» Selected excerpt
The per-pixel work is dominated by the XYB conversion and the Gaussian pyramid. Cost estimate: ~2–3× VMAF per frame on a single CPU thread, before SIMD. After SIMD this should settle to ~1× VMAF, in line with the Fraunhofer XPSNR characterisation.

License compatibility

Source License Compat with our BSD-3-Clause-Plus-Patent Notes
libjxl BSD-3-Clause Yes Can copy verbatim with attribution
cloudinary Apache 2.0 Yes Archived; no updates expected
rust-av MIT Yes, but brings Rust build-dep into the matrix — not viable here
psy-ex LGPL-2.1 Problematic for our BSD-plus-Patent shipping licence; copyleft collides with the fork's static-linking and GPU-backend story

Port cost (rough)

  • XYB colour-space conversion: ~80 LOC — trivial port, well-defined constants.

» Problem requirements
List every source named in the license compatibility table of the excerpt. The records are not needed for any of this work.

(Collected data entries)
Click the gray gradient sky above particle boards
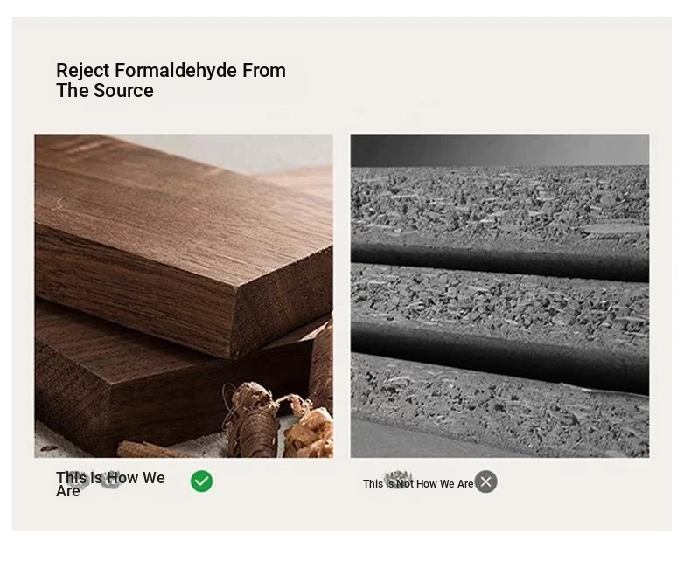 (x=499, y=150)
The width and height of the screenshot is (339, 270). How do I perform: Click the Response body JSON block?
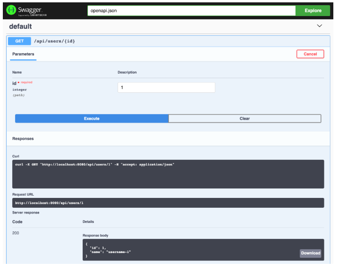coord(203,250)
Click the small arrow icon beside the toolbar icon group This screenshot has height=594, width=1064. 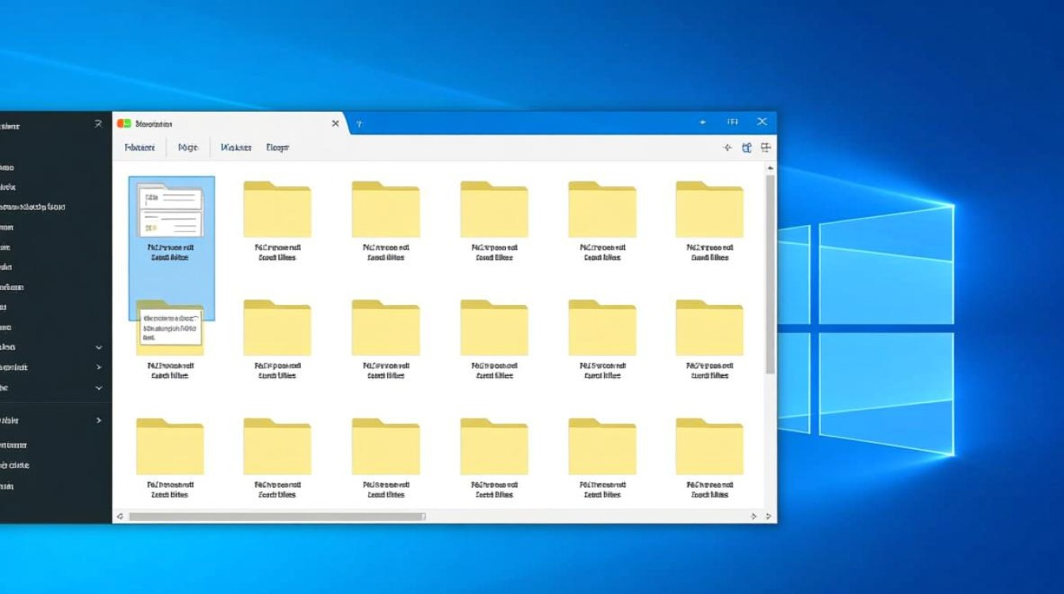click(x=728, y=147)
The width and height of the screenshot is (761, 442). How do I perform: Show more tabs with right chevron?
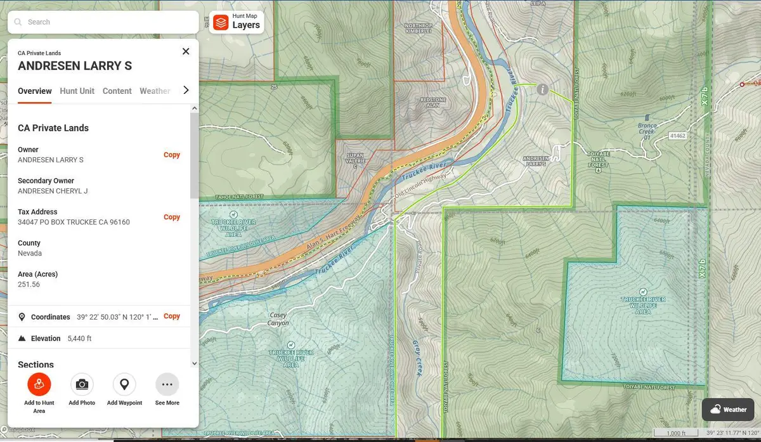click(x=186, y=90)
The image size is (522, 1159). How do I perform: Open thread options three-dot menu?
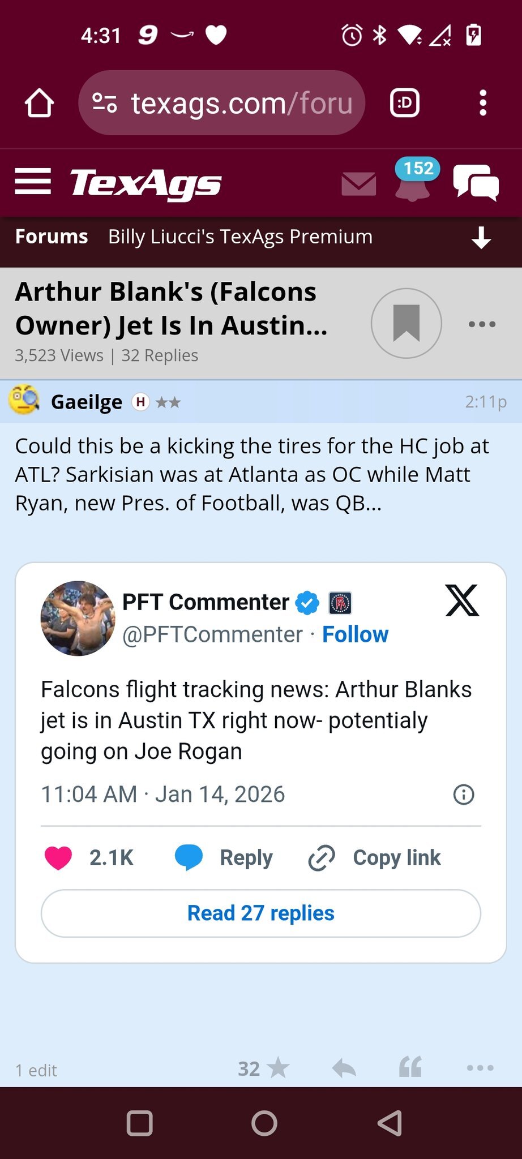482,324
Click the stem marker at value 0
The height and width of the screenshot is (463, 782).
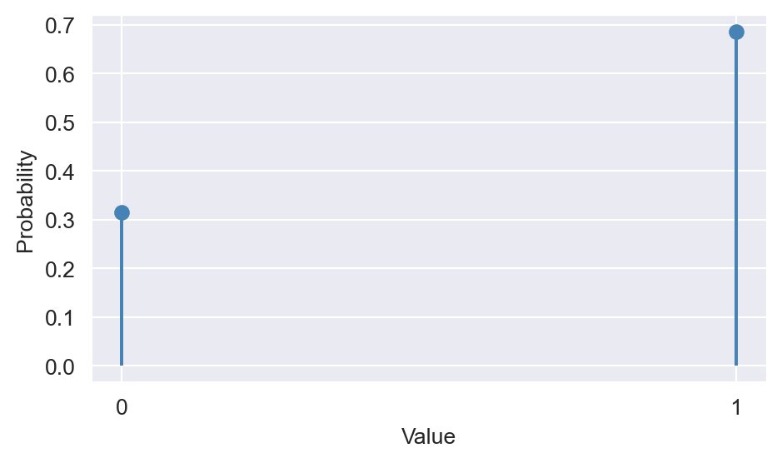click(x=122, y=213)
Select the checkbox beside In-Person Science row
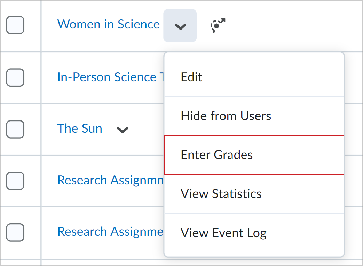The image size is (363, 266). 15,78
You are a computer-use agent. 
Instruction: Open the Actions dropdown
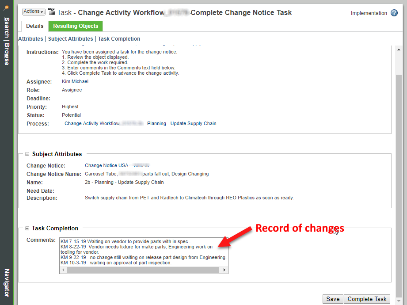(33, 11)
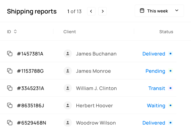The image size is (191, 133).
Task: Copy shipment ID #8635186J
Action: [x=10, y=105]
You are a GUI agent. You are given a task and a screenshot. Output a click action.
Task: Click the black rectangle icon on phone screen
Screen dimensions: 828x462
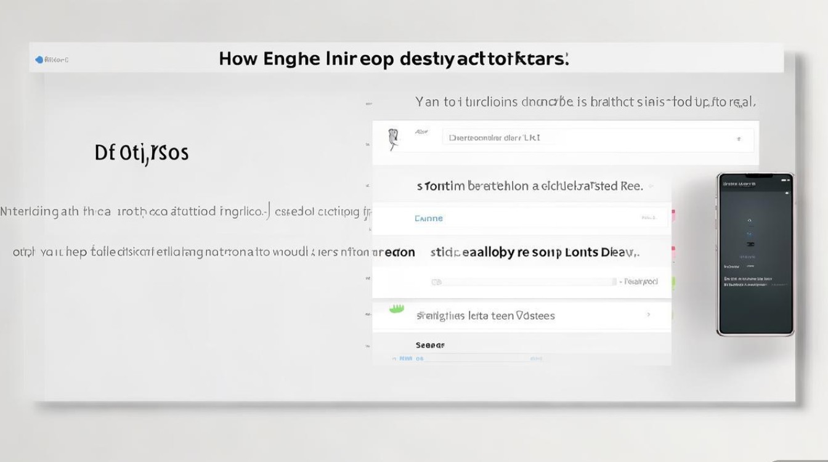point(750,245)
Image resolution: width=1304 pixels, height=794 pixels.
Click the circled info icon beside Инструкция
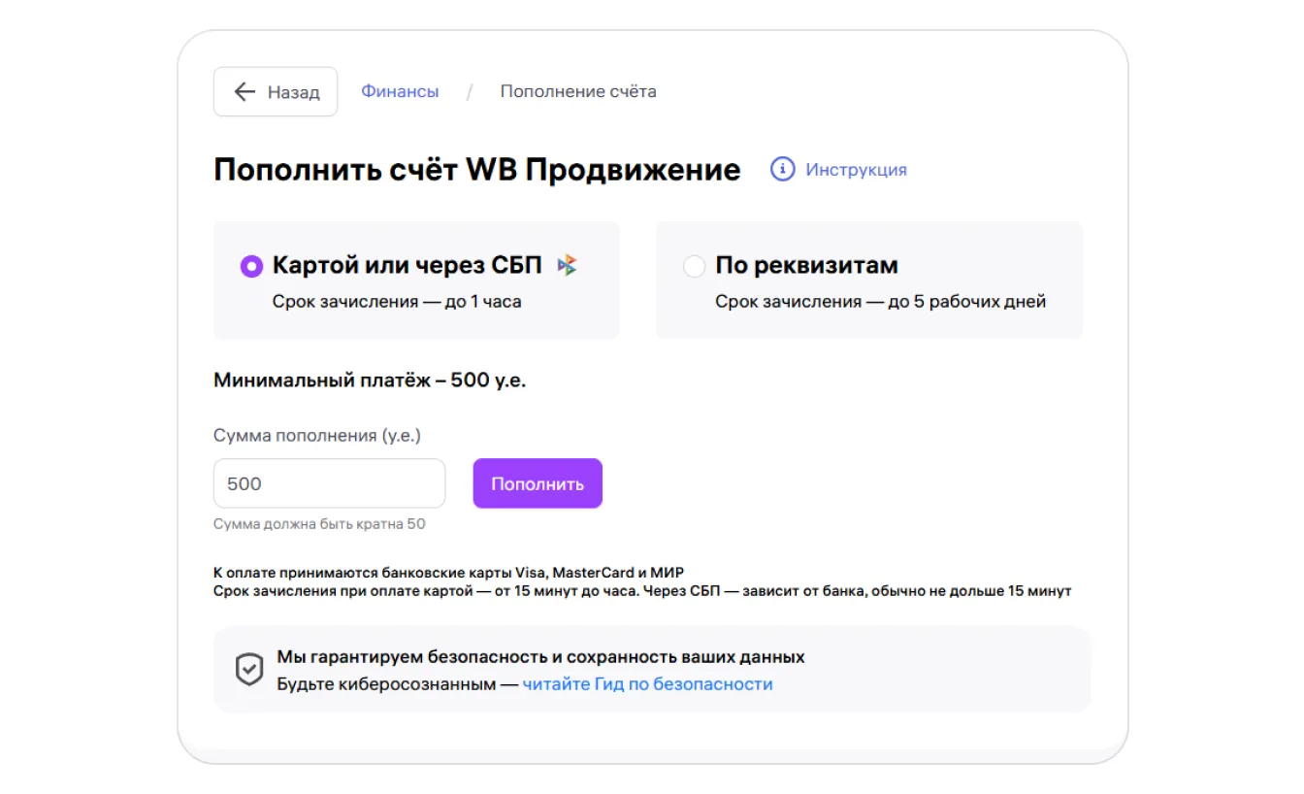[x=782, y=170]
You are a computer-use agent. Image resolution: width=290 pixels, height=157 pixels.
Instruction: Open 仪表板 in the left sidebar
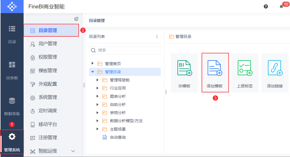coord(12,69)
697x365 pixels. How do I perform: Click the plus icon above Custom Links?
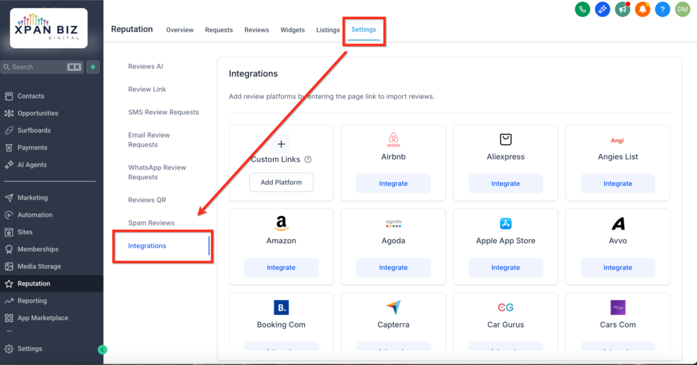tap(281, 144)
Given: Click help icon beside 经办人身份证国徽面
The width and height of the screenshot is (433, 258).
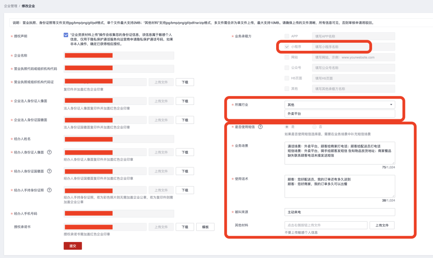Looking at the screenshot, I should (x=49, y=171).
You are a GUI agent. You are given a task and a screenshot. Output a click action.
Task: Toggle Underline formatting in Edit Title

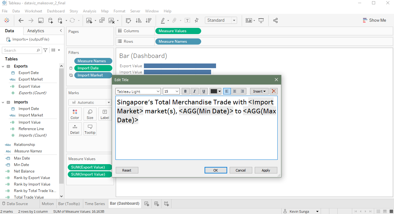tap(203, 91)
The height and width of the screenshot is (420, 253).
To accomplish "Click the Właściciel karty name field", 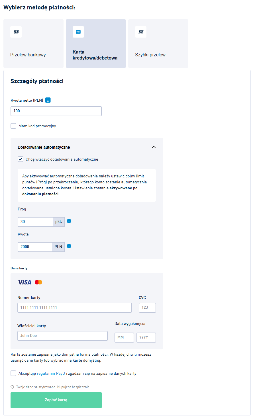I will point(62,336).
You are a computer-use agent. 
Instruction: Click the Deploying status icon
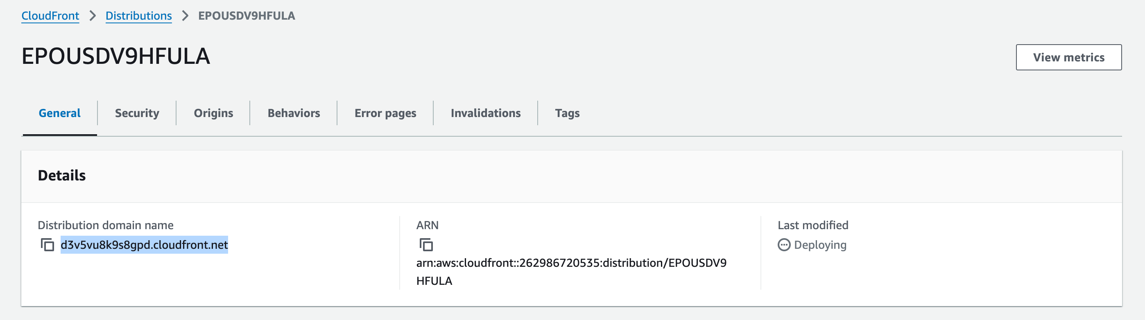tap(784, 245)
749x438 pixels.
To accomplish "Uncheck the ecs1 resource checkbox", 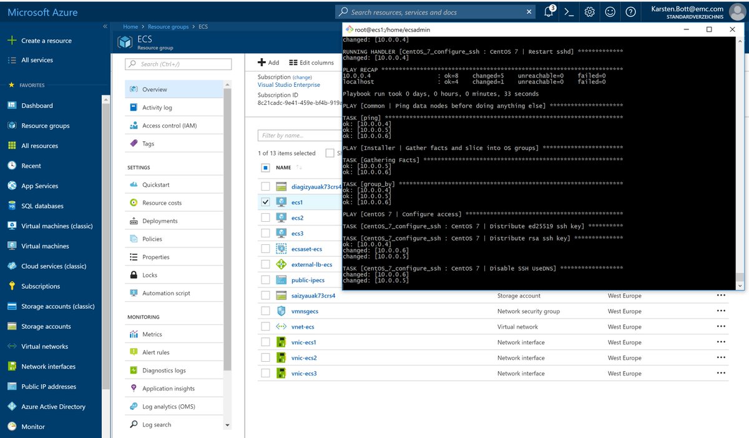I will coord(265,201).
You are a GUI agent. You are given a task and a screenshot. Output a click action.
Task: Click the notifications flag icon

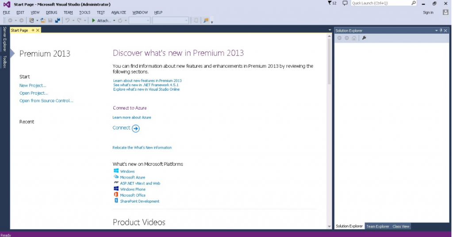(330, 3)
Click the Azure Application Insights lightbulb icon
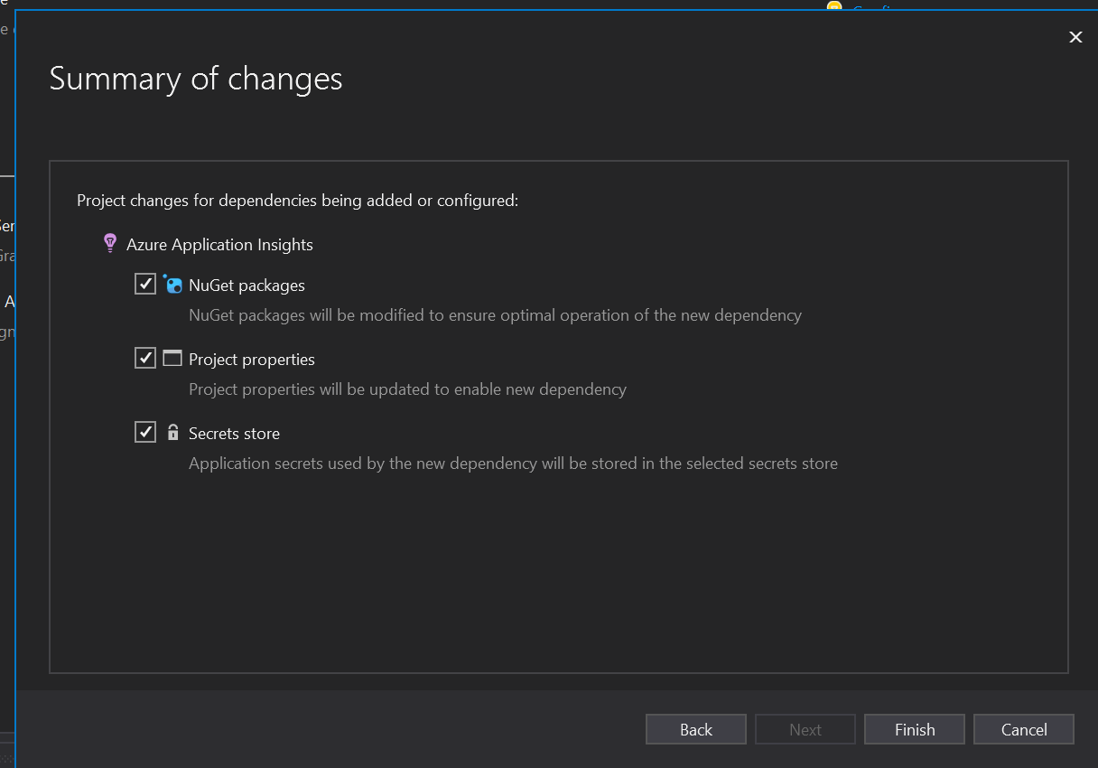The height and width of the screenshot is (768, 1098). point(110,243)
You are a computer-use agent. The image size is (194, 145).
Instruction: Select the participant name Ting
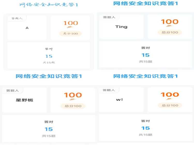click(121, 27)
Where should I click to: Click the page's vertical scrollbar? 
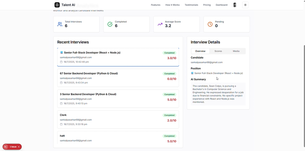304,77
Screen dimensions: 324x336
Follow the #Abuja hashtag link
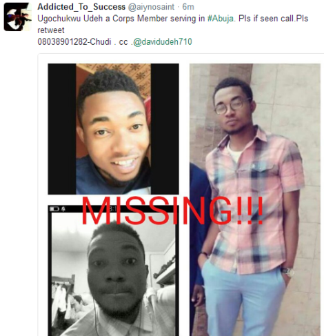(x=221, y=19)
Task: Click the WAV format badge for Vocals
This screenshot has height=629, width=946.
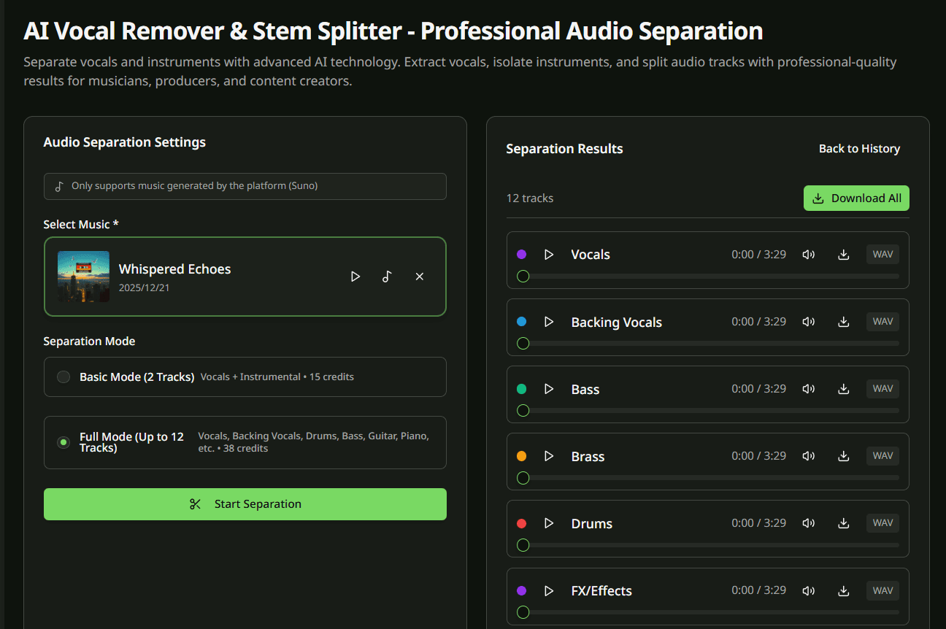Action: click(x=882, y=255)
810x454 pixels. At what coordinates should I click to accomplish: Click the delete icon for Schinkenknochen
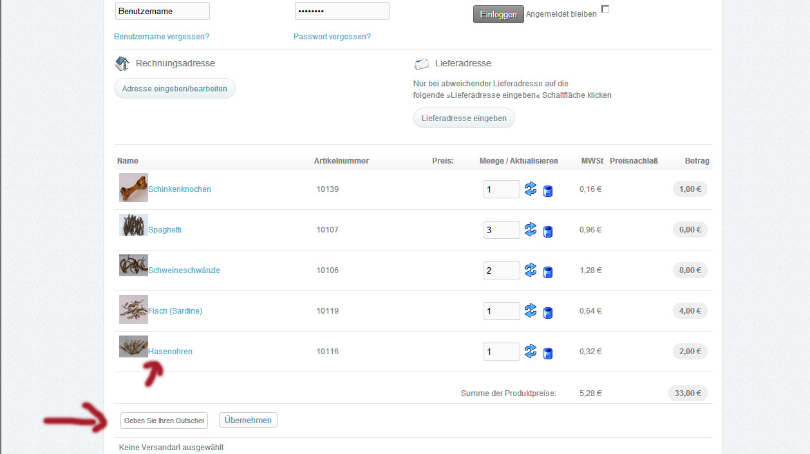(548, 191)
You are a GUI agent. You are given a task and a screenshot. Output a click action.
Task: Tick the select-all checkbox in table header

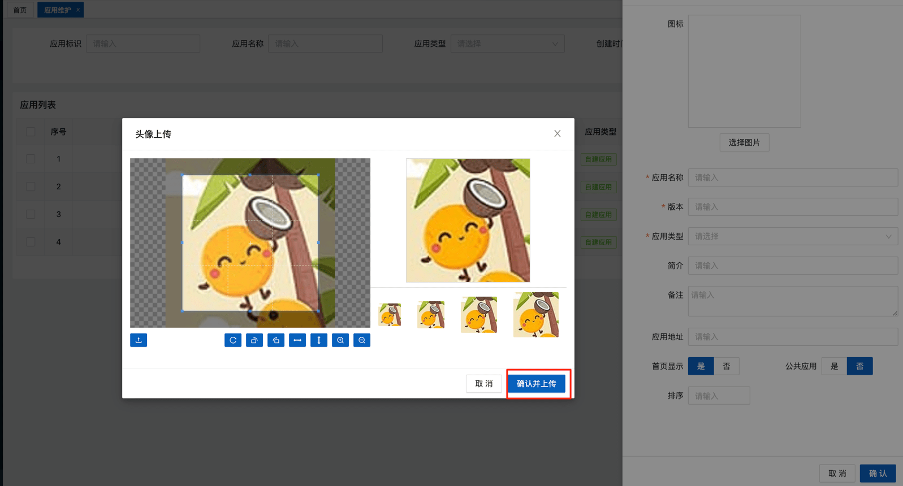[31, 132]
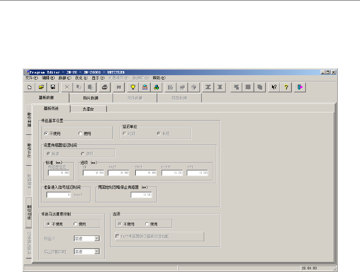Click the context help arrow-question icon

point(274,87)
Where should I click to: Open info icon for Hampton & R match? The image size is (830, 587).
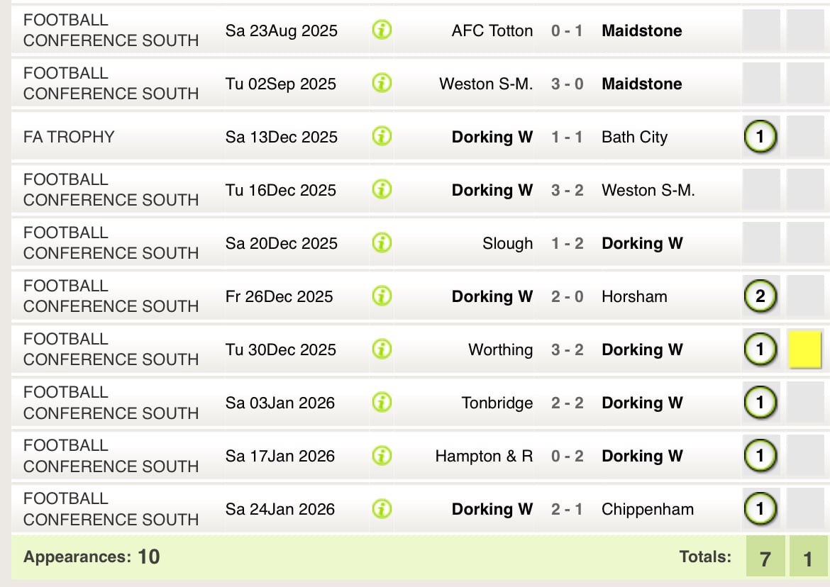click(382, 455)
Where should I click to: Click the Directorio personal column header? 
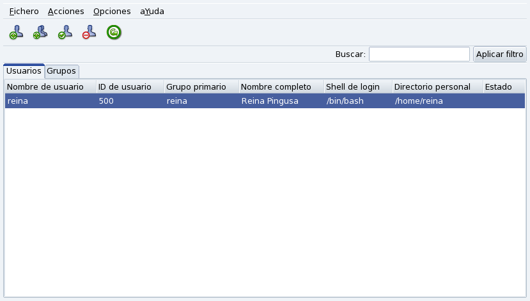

» Response to this exercise
libjxl, cloudinary, rust-av, psy-ex